Published: 09th October 2018
Magsaysay winner Sonam Wangchuk on growing up in Ladakh, running away to Delhi and returning to transform the land
Sonam Wangchuk, better known as the real-life Phunsuk Wangdu tells us tales from his childhood that have made him what he is today
A few years ago, people only knew Sonam Wangchuk as the professor who inspired Aamir Khan's very famous Phunsuk Wangdu in the movie Three Idiots. But that isn't the case now. Everyone knows the 2018 Ramon Magsaysay award winner as someone who changed the face of Ladakh with the revolutionary Ice Stupa project, a method to conserve water in the form of an artificial glacier. He is also set to build an alternative university in Ladakh, called the Himalayan Institute of Alternatives, Ladakh (HIAL), he calls it the University of the future, which would help in solving the problems of the mountain people.
But this is all present. What was Wangchuk's past like? How was it to grow up in an ice desert that is isolated from most big cities? I was curious, like the hundreds who were present at a Rotary Club of Madras event in Chennai a few days ago. He was more than eager to share. For me, this was a deja vu moment - the one that I had when I turned the pages of Roald Dahl's Boy: The Tales From Childhood, a long time ago. I felt like I had been transported to a different world, far far away, a few decades back in time.
For someone who didn't go to school until he was eight, Wangchuk jokes that his real learning ended when he started going to school. Was it really a joke? I don't know. "Back home, I spoke Ladakhi and in school, lessons were taught to us in Urdu, an unknown language. Most of our teachers weren't even proficient enough in Urdu and this was a huge hurdle," he recalls. That wasn't the end. After high school, the students made a shift from Urdu to learning everything in English. "I wasn't a good student and I was always told that I couldn't do anything. I was often sent out of the classroom, but ironically, I learned more things standing outside. I was an out-standing student, you know!" he laughs.
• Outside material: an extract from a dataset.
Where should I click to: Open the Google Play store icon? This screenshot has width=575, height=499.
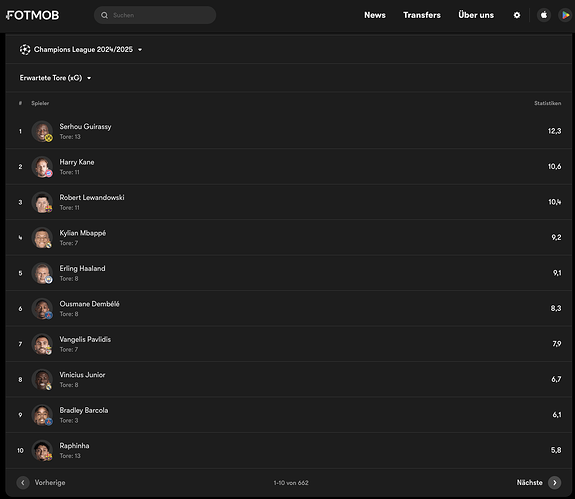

Award time: Wangchuk won the Rolex Award for enterprise in 2016
Very soon, he knew that he was meant for bigger things and that's when the first line in Wangchuk's book of rebellion was written. He ran away to Delhi, to join a school where his brothers studied. "This wasn't a great school. It was very poorly funded, but it had the best teachers. Now here, in Delhi, school starts late compared to Ladakh and so I'd already learned a few chapters. So I'd always answer in class and was the teacher's pet instantly," he says. That was when it hit little Wangchuk that kindness can do wonders to inspire a child to do better. "Now all the teachers thought of me as an intelligent child and I couldn't let my reputation go bad. So I started studying harder and graduated with really good grades," he says.
Keen about changing things back home in Ladakh and to help better the infrastructure, Wangchuk wanted to study Mechanical Engineering. But his father suggested that he study Civil Engineering instead and try for a government job. What followed was a heated debate which led to Wangchuk's father asking him to fund his education on his own. "I said okay and that was the easy part. Tough part? Finding the money," he recalls. That was when he tried his hand at tutoring. Wangchuk remembers how he rented a hotel to start a tuition centre, where he employed a method of training good students to teach the weaker ones. The centre was a success and he ended up making money for his entire course in a short span of time.
Cut to 2018, Wangchuk is certain that changes have to be brought to our education system. To begin with, he suggests that every child gets their schooling in their mother tongue."Our education system is 300 years outdated. Schools must not limit our desires but mend our life," he says. Also, Wangchuk has a solution to deal with the hectic education system. Wonder what? Take a break!